I know I am the constant in this never ending cycle of fuckery. I don’t know who I killed in my past life, but it seems I’m paying for it in this one.
Your heart will break for this girl and everything that she goes through. The author spares no gritty or painful detail when it comes to what she deals with on a daily basis.
But then her life takes an unimaginable turn when she meets him.
If you’re looking for a book that is dark but has this undercurrent of a budding romance, this is NOT that. Not at all. At least not yet. There is nothing soft or even redeeming about Knox in this book. He is a cold and ruthless bastard. There are scenes of borderline non-consent. There are also scenes of extremely graphic violence. Knox doesn’t look at the Lacey and all of a sudden become a different person. Fuck no! He’s just as cold and ruthless with her…

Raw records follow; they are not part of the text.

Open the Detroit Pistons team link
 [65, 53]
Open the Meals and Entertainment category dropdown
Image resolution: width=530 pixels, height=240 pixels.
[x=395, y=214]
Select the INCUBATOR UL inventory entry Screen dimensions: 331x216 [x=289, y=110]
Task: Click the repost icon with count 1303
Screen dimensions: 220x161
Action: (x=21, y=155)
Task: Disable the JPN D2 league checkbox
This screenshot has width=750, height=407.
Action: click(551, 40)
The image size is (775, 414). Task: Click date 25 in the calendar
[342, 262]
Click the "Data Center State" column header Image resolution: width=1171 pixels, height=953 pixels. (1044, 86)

I will treat you like a favorite toy and break you simply because I can. In this room, you are an object, my object. You have no voice. You have no opinion. Your wants, your needs, are inconsequential to the pleasure that I will reap from your pain.
Yeah. Exactly.
This book takes you deep into the underbelly of a Boston crime family. It’s depraved, and dark, and violent. It spares no details and makes no excuses. There’s murder, rape, human trafficking, and then there’s the beautiful faces with the ruthless hearts that run it all. It’s fucked up is what I’m trying to tell you here. Don’t expect any moments of light or any dose of happy.
It’s a truth you will never say aloud. A want you will never admit to, even to yourself, but i can see your sweet, dark truth. I can smell how badly you want to be controlled. And rest assured, Lacey, there will only ever be one man who pulls your leash. Me.

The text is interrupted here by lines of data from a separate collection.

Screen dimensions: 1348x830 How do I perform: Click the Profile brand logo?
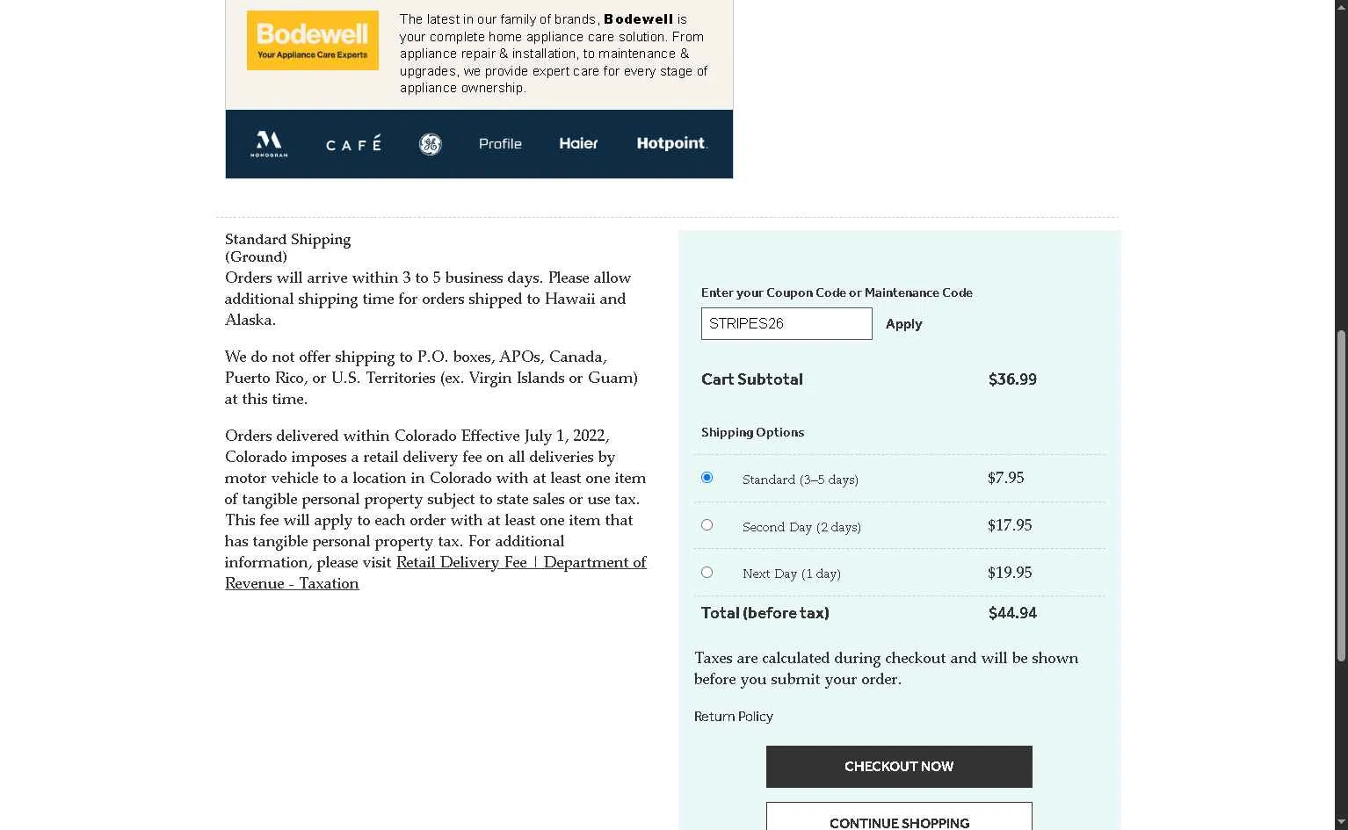click(500, 144)
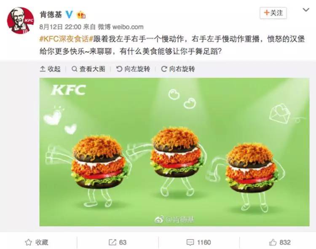
Task: Open the 肯德基 username link
Action: point(51,14)
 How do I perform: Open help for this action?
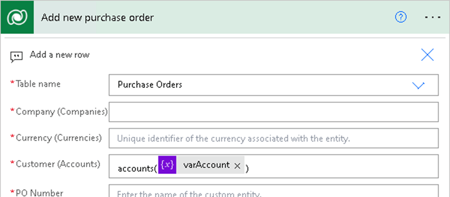click(x=401, y=18)
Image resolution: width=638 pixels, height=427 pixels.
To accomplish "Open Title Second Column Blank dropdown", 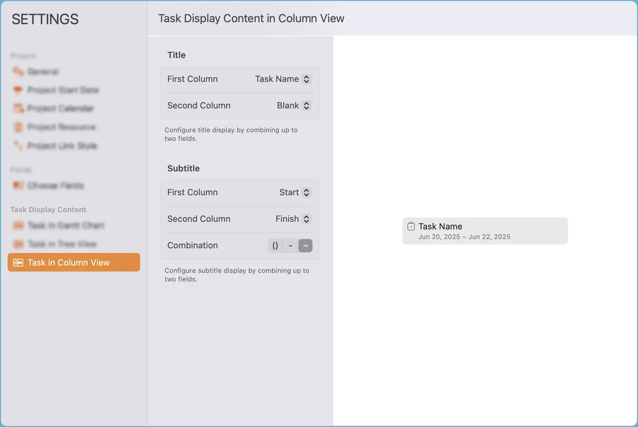I will click(293, 106).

Through all this the author manages to build an inexplicable connection between a predator and his prey. This truly goes to show you Francette’s talent as a writer because as depraved as it was, you’ll believe it, you’ll actually find yourself rooting for this couple at the end and yet you won’t have the slightest idea why.
He seduces me with his words, lays a path of pleasure-laced agony for me to follow and I do. Stupidly, I follow him down the blinding darkness of this euphoric hell. Shame can’t touch the girl he wants me to be, the girl who needs his absolutely mastery.
I can honestly tell you that this is one of the darkest books I’ve read to date. When I finished it I wanted a hug, a shot, and my mama…maybe not in that exact order. I can also tell you that it was a book I couldn’t put down for even a second. If the second book was already out, I’d be diving straight into it because it was THAT good.
Notice that I barely gave you any details about the plot? That’s because it’s best that way. Trust me when I say you don’t want to read any reviews before reading this one because you’ll just ruin the entire effect. You want to experience it along with the characters; the surprises, the secrets, the revelations, everything.
This is part 1 of a 2 book series and it does end with a cliffy. A big one in my opinion. A cliffy so bad that I’m practically foaming at the mouth for the next book. But I recommend you read this right away anyway, if anything just to experience the crazy along with me. As a matter of fact I’m still trying to find my sanity after finishing this and loving it as much as I did.